What the task requires:
Change every "screenshot" to "capture" in the listing lines starting at the one containing "Open the 示范试点" and ending at the one containing "point(59,411)", and reproduce only those lines with nothing else altered.

Working data:
--------------------------------
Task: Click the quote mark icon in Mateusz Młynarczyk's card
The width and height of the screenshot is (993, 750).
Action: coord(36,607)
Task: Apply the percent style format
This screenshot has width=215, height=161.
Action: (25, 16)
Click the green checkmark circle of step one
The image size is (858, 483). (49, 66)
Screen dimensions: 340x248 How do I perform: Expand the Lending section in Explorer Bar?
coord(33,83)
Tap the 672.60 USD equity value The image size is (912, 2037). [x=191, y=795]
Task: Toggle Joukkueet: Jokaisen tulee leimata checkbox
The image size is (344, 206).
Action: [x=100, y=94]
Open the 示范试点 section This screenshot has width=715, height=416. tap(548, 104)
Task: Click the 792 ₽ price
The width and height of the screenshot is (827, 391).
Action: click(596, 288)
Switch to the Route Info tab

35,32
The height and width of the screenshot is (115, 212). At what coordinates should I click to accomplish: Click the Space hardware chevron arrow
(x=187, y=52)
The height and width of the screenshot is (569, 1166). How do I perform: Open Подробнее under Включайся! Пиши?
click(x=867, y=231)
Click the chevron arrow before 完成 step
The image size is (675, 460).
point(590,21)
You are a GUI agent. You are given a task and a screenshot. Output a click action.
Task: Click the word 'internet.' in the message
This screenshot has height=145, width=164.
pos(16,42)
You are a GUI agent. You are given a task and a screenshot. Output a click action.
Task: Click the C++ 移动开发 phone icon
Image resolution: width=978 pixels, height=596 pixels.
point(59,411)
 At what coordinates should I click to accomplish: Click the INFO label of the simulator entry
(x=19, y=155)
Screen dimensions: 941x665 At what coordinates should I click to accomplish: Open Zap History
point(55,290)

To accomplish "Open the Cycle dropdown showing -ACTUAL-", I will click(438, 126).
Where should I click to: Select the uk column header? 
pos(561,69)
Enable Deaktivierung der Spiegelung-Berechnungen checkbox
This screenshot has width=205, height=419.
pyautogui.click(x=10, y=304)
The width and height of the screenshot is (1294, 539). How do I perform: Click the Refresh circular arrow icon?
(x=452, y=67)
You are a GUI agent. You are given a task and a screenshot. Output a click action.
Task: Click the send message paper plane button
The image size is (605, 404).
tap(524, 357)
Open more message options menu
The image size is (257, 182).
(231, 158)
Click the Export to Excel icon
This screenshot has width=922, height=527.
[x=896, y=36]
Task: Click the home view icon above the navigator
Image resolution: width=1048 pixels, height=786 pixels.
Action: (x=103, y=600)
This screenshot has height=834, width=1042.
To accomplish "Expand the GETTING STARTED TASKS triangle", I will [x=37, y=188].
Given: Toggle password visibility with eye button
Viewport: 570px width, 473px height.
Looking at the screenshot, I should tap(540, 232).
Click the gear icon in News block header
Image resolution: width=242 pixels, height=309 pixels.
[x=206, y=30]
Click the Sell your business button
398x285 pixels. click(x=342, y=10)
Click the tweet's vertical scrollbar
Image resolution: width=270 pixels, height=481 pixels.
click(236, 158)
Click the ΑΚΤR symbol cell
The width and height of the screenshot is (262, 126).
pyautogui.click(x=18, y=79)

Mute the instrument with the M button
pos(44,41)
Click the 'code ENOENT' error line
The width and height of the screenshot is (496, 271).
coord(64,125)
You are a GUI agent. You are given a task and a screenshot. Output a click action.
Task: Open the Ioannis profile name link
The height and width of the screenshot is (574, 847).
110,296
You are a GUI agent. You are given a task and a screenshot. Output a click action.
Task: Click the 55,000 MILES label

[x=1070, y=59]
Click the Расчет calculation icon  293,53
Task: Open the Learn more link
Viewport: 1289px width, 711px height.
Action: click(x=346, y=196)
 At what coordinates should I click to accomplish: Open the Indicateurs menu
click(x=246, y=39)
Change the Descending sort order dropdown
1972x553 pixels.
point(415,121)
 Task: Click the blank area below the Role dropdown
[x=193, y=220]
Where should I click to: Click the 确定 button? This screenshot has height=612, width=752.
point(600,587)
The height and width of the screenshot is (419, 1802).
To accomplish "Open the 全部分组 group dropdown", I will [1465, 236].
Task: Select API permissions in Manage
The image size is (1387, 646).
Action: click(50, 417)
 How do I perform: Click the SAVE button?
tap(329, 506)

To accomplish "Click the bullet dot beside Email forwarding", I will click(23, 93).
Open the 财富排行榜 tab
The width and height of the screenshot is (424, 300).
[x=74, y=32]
--------------------------------
Exercise solution:
Open the 示范试点 section This capture has width=715, height=416. tap(548, 104)
Task: Click the 792 ₽ price
The width and height of the capture is (827, 391).
Action: click(596, 288)
Switch to the Route Info tab

35,32
The height and width of the capture is (115, 212). At what coordinates should I click to accomplish: Click the Space hardware chevron arrow
(x=187, y=52)
The height and width of the capture is (569, 1166). How do I perform: Open Подробнее under Включайся! Пиши?
click(x=867, y=231)
Click the chevron arrow before 完成 step
The image size is (675, 460).
point(590,21)
You are a GUI agent. You are given a task and a capture. Output a click action.
Task: Click the word 'internet.' in the message
This capture has height=145, width=164.
pos(16,42)
You are a GUI agent. You are given a task and a capture. Output a click action.
Task: Click the C++ 移动开发 phone icon
Image resolution: width=978 pixels, height=596 pixels.
point(59,411)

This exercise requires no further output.